* _Required tasks_:
(a) List every occupation or office that the obituary says Joe Smitherman held.
(b) According to the obituary, in what year was Joe Smitherman first elected mayor?
(c) Reproduce the passage of the obituary verbatim, starting at "Joe Smitherman, 75, whose" and ending at "a Montgomery hospital.".

START Text provided

Deaths Elsewhere

Deaths Elsewhere

September 14, 2005

Joe Smitherman, 75, whose decades as a councilman and mayor in Selma, Ala., included the turbulent civil rights era, died Sunday in a Montgomery hospital.

A former appliance salesman, Mr. Smitherman was a 34-year- old city councilman when first elected mayor in 1964 as a segregationist. At the time, about 150 blacks were registered to vote in Selma.

Six months later, marchers seeking equal voting rights were beaten by police on a Selma bridge in what came to be known as "Bloody Sunday." The violence galvanized the nation and led to passage of the Voting Rights Act. Selma would become known as the birthplace of black voting rights in the South.

Like his friend and mentor, former Alabama Gov. George C. Wallace, Mr. Smitherman eventually apologized for his segregationist past and in later years openly campaigned for black votes. He boasted that he appointed nine black department heads, including a police chief.

END Text provided
START Stored data

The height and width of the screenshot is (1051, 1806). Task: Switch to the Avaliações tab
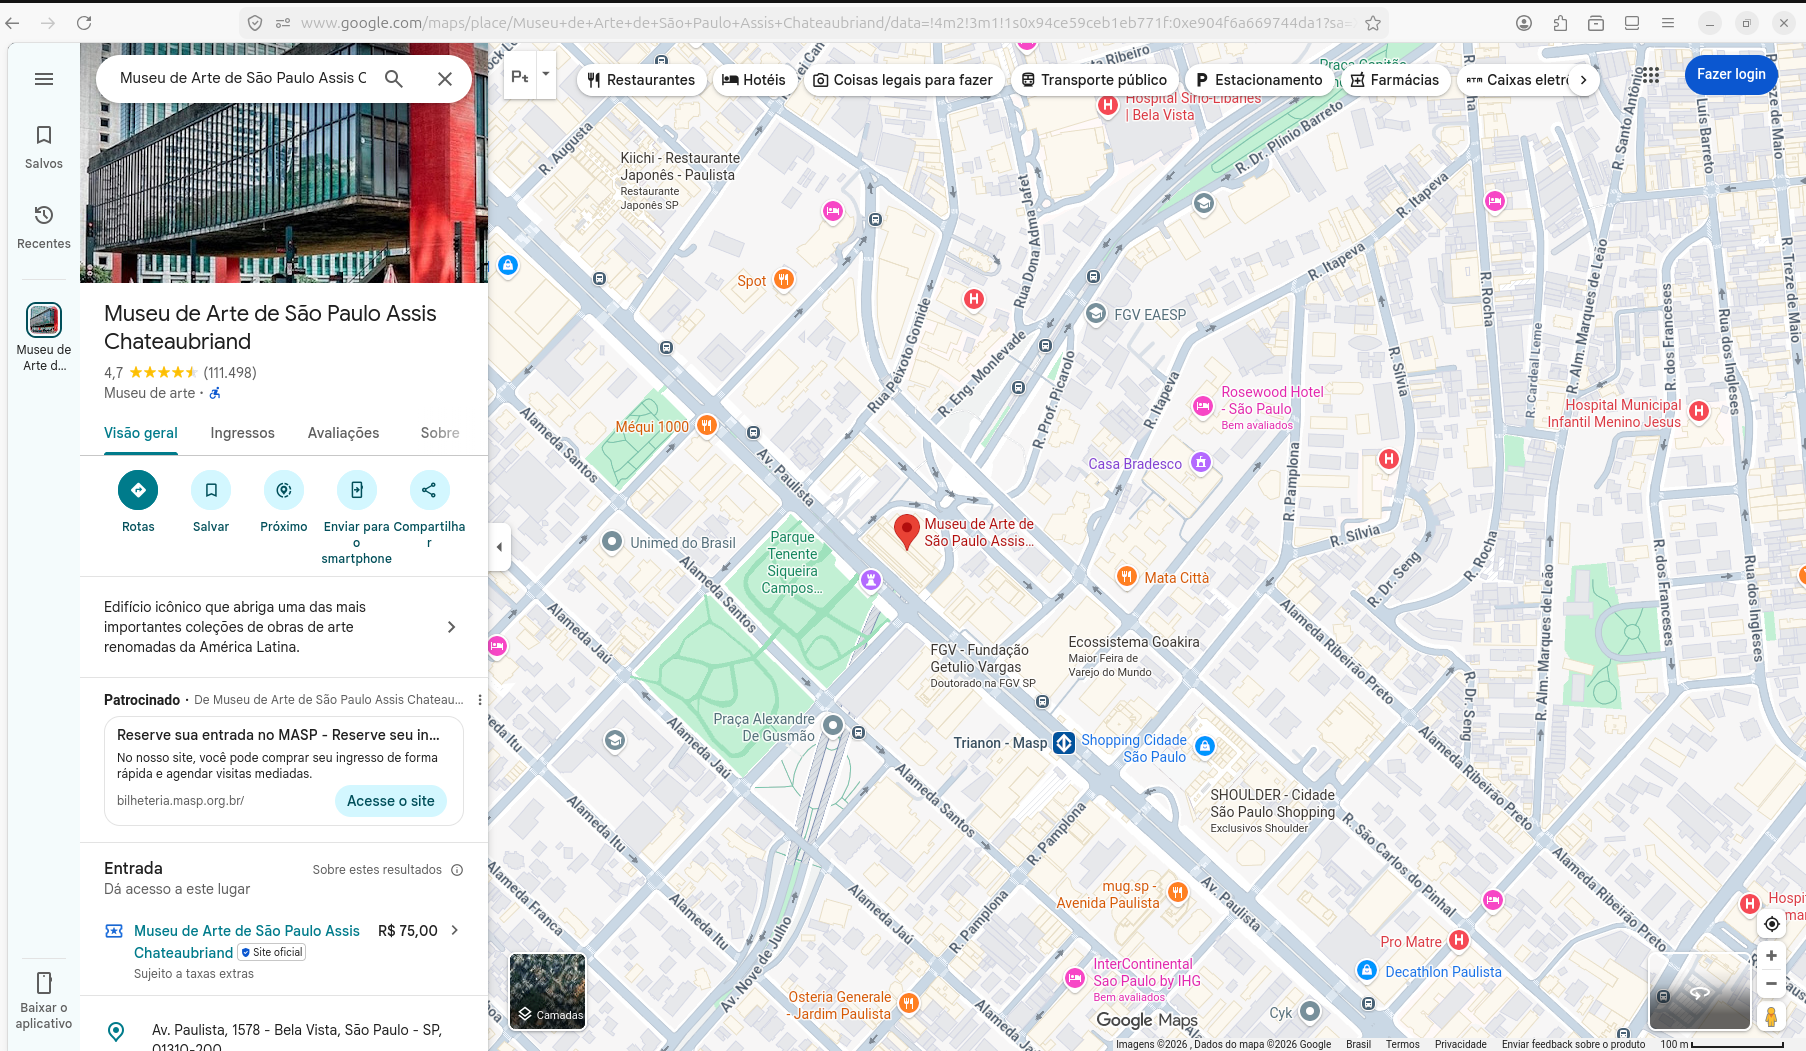[x=343, y=433]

END Stored data

* _Solved problems_:
(a) Appliance salesman, city councilman, and mayor of Selma.

(b) 1964

(c)
Joe Smitherman, 75, whose decades as a councilman and mayor in Selma, Ala., included the turbulent civil rights era, died Sunday in a Montgomery hospital.